Mexican annual inflation surged early in October to a nine-month high, further above the central bank’s tolerance ceiling, though the spike was expected to be temporary and wasn’t expected to boost borrowing costs.
Mexican inflation for the 12 months through the first half of October was 4.32 percent, data from the national statistics institute showed Thursday, above the 4.28 percent expected in a Reuters poll and 4.22 percent rate in all of September.
The figure marked its fastest pace since January.
Central Bank Governor Agustin Carstens said earlier this month he expected Mexican inflation to converge toward the bank’s target of 3 percent by the middle of next year despite food price shocks that have pushed up the annual rate.
The bank cut interest rates to a record low of 3 percent in June to spur sluggish growth in Latin America’s No. 2 economy.
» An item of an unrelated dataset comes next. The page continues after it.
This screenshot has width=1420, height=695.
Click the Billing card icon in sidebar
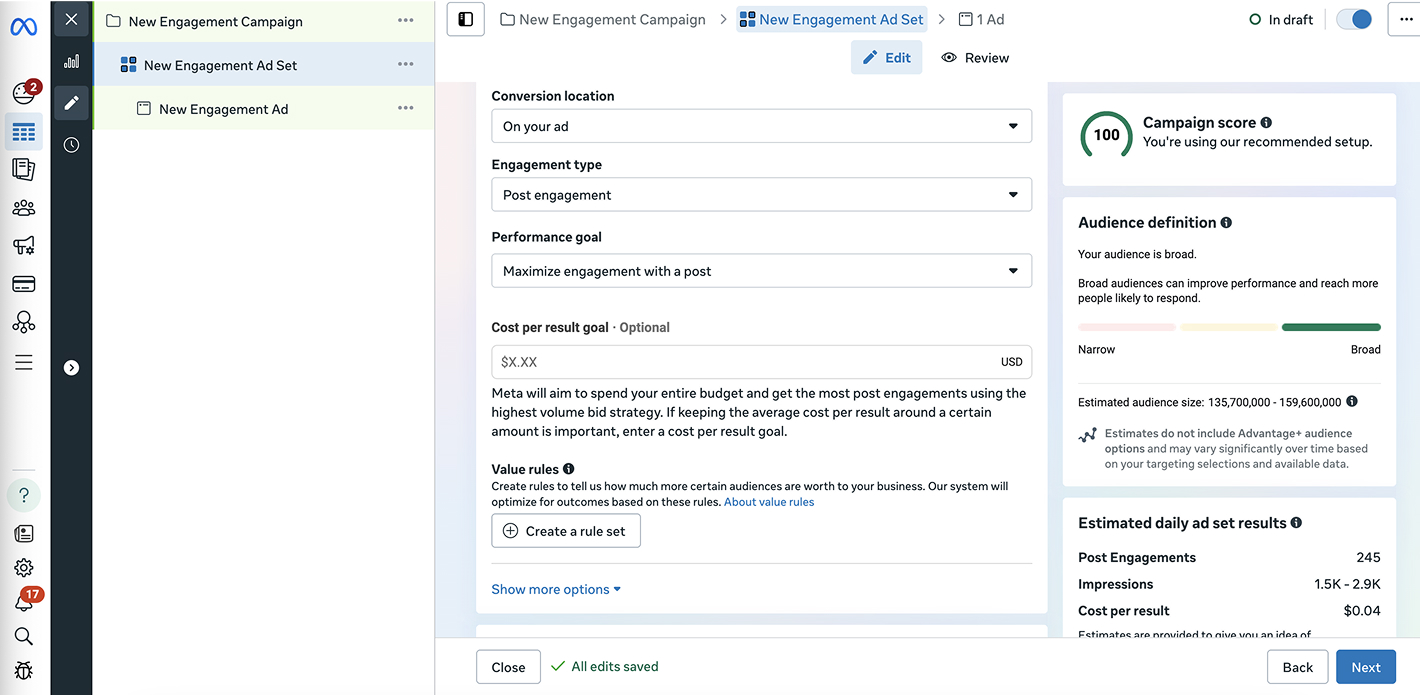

Mexico is expected to wait until the United States lifts borrowing costs before it raises its own interest rates.
Consumer prices rose 0.50 percent in the first half of October, compared to an expected 0.45 percent. The increase was driven by higher electricity costs as the government cut summer subsidies and a jump in onion prices.
Core consumer prices, which exclude some volatile food and energy prices, reached 0.12 percent, below the 0.14 percent rise seen by analysts and pointing to little pressure on prices from domestic demand amid slow growth. (Reporting by Michael O’Boyle; Editing by Bernadette Baum)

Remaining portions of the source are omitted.